§ THE EXERCISE:
Rewrite the listing from its first line through the line containing "coord(210,445)", replacing "profile link" with "profile page" and keeping everything else the same.

=== MATERIALS PROVIDED ===

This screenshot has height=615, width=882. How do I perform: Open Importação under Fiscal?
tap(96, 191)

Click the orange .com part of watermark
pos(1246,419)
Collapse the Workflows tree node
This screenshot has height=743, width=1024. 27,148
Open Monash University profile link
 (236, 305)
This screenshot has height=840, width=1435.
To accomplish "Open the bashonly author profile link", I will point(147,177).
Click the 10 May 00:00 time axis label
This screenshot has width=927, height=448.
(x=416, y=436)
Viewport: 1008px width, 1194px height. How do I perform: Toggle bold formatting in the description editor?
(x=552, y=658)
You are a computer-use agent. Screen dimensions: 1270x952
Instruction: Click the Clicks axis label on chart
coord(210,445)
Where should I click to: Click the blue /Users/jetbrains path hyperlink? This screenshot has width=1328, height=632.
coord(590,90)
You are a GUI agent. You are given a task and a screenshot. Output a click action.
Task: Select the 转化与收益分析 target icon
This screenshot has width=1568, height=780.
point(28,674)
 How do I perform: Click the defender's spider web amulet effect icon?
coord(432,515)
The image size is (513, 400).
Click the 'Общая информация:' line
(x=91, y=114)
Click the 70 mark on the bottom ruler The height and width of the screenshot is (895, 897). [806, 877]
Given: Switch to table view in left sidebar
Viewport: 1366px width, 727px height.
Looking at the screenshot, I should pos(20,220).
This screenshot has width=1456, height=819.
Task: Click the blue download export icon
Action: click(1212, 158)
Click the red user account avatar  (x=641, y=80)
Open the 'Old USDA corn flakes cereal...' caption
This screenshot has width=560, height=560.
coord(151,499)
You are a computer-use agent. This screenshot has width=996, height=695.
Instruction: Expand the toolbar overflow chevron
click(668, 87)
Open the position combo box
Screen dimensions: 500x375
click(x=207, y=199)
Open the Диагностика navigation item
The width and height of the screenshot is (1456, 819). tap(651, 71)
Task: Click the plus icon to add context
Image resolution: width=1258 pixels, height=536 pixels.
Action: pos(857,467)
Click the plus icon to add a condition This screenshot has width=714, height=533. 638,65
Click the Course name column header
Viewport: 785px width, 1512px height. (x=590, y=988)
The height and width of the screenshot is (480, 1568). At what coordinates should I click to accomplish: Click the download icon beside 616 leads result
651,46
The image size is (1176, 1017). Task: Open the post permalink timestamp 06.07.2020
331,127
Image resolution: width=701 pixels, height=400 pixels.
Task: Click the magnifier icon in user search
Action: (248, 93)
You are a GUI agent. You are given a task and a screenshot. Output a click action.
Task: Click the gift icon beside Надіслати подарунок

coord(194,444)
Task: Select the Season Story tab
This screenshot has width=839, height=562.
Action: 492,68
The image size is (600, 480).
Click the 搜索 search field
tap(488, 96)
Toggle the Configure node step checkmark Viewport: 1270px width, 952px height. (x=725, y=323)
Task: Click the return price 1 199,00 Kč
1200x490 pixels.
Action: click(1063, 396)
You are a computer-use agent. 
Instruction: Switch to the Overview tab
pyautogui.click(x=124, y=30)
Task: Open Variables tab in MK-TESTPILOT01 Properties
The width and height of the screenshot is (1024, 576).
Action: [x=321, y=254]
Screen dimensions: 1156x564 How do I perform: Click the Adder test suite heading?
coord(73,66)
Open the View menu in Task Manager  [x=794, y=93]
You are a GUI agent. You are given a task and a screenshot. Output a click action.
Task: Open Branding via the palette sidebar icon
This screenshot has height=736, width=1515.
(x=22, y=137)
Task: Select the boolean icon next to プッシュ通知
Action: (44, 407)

===

§ REPLY TO THE TASK:
This screenshot has height=615, width=882. How do I perform: Open Importação under Fiscal?
tap(96, 191)

Click the orange .com part of watermark
pos(1246,419)
Collapse the Workflows tree node
This screenshot has height=743, width=1024. 27,148
Open Monash University profile page
 (236, 305)
This screenshot has height=840, width=1435.
To accomplish "Open the bashonly author profile page", I will point(147,177).
Click the 10 May 00:00 time axis label
This screenshot has width=927, height=448.
(x=416, y=436)
Viewport: 1008px width, 1194px height. How do I perform: Toggle bold formatting in the description editor?
(x=552, y=658)
You are a computer-use agent. Screen dimensions: 1270x952
Instruction: Click the Clicks axis label on chart
coord(210,445)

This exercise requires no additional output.